Tuesday, May 5, 2009

What The !!

Carbon, 28 gram bottle cage at Walmart for under $30.00. Part of Bell's platinum series. Bolt one of those on your Magna. You know, you have to save weight somewhere!

Monday, May 4, 2009

A Tale Of Two Rides

This last Sunday, I met up with Jeff, Doug, Dave, and Dave T. It was Dave T's ride, starting at Starvin' Marvins and heading up Hwy 2 to the Canosia Road, then north. I was a mess the first half of the ride, which was mostly uphill. Into a head wind. Need I say more? I suffered untill we hit Twig, where the ride went east, and featured a nice tail wind. Just what my dead legs needed. I felt great all the way around Pike Lake and back to the start point. 22.8 miles at a 13.2 mph average. Not tip top by any means. But, Doug was riding his gorgeous, classy, new Ellis custom frame. The paint and details are very well done. He said it was a super smooth, comfortable ride. He just seemed to be floating along on his dream machine. These guys were great to ride with and I look forward to another meet up with them.

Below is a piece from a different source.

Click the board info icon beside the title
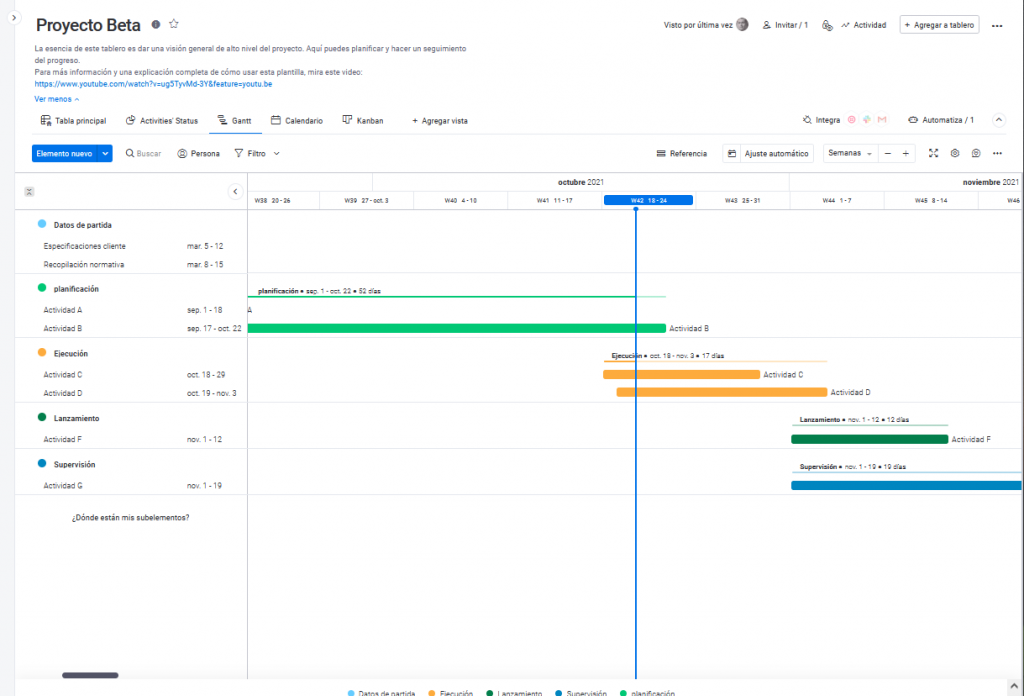The width and height of the screenshot is (1024, 696). point(156,24)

Today, I took a solo 40 mile cruise on the Munger Trail. I started at Barnum and headed south 20 miles, turning around a little past Rutledge. Saw some deer, enjoyed the near 70 degree weather and loved the lack of wind. Since I felt strong, I mixed in some intervals which I have been neglecting lately. I averaged 14.4 mph for 40 miles. That's more like it. Tomorrow, some rest and core work. Then back to it. I have to stay on track to loose more weight. I hate being slow on hills and holding up the group.

Friday, May 1, 2009

Against The Wind

30 mile in 2 hours and 14 minutes. The last 12 miles grinding it out at 8-15 miles per hour. The first part of today's ride featured a top speed of 42 miles per hour. Yes, you guessed it : my nemesis, THE WIND!!

42 degrees, winds to 30+, not the ideal riding conditions. But, if fitness and blood sugar controls are your goals, then kit up and get going. I've had to cut back on the insulin due to dropping weight and adding fitness. Example: This morning's reading when I got up was 112. Toast and scrambled eggs with the boys at 6:30am, used 8 units of insulin. 2 hours later, pre-ride, 118. Perfect. After ride including cool down, 80. Just what it should be. And, for me at least, the harder the effort, the longer the effects last.

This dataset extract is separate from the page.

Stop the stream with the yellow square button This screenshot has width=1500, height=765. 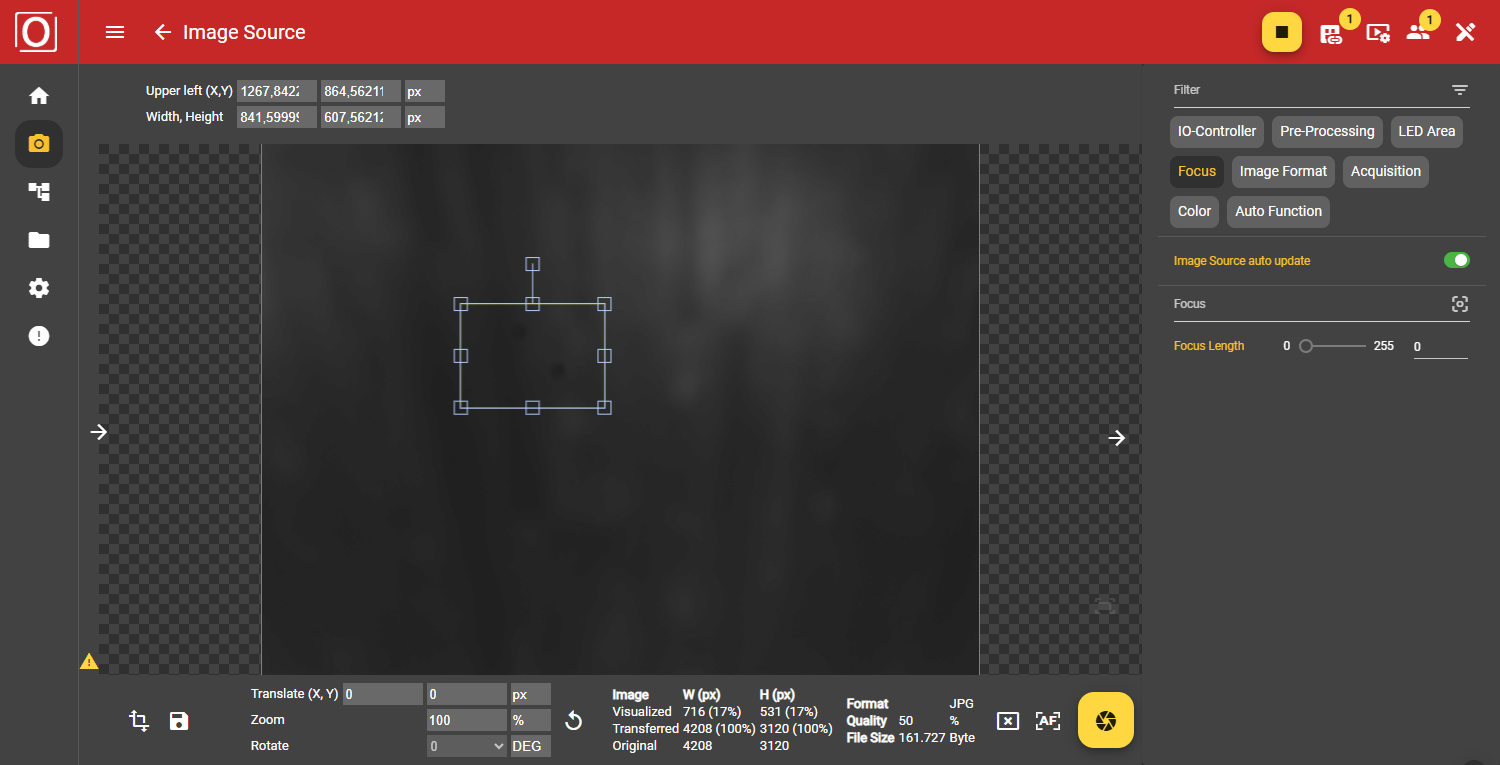[x=1282, y=32]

I really had planned an hour and a half of zone 2, fat burning spinning. Mother nature had other plans. The quote Mr. T in one of the Rocky movies when asked for a prediction on the fight "Pain". You just can't spin into that 25-35 mph wind. You just sit back and make like Stuart O'Grady and Jens Voight when they're trying to pace Cadel Evans to the front. Mash, apply the power, no dancing on the pedals. And riding alone makes it worse, what with no one to share pulls with.

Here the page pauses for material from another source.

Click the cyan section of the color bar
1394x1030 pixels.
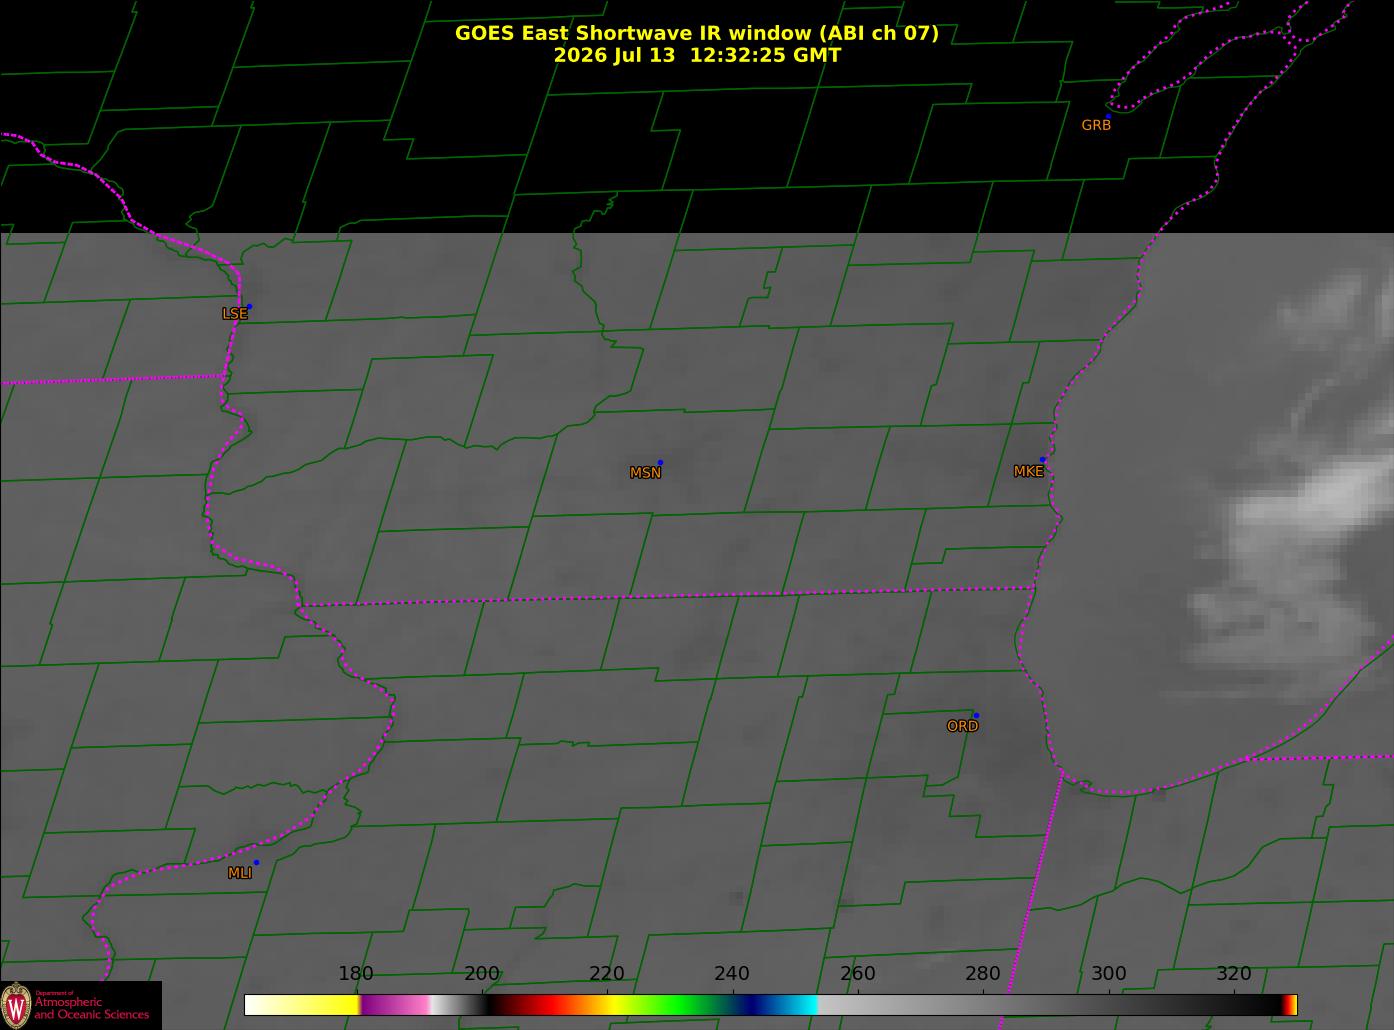[796, 1004]

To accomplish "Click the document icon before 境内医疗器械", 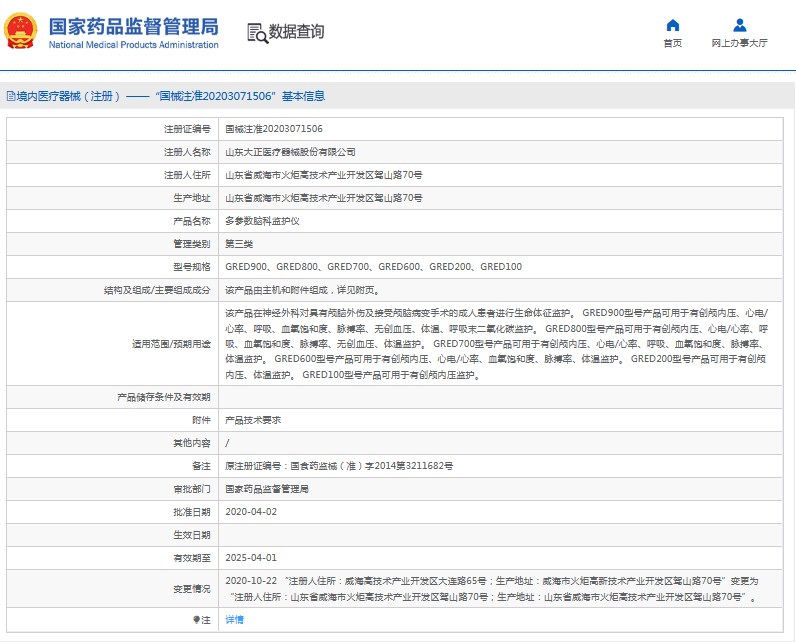I will 11,96.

On the flip side of this coin, is the fact you really appreciate the warm, calm days when riding just seems effortless, like you always have a slight tail wind. Plus, it builds strength and character, that you didn't turn around and head back home. Gutting it out just seems to make you a better person in the long run.

I haven't been riding with head phone lately, no music or pod casts, just me and my thoughts. I usual don't on the road, just on the bike trails. That's just me, self preservation when the traffic is so heavy around here. I've got a lot of things to sort out, such as my possible divorce, possible relocation for a job, a permanent home, relationships, and so on. When everything you thought was real, wasn't, when it looks like your life has been dashed on the rocks, you've got plenty to occupy your mind. You can turn all that energy and time into something positive. And the bike gives me just that.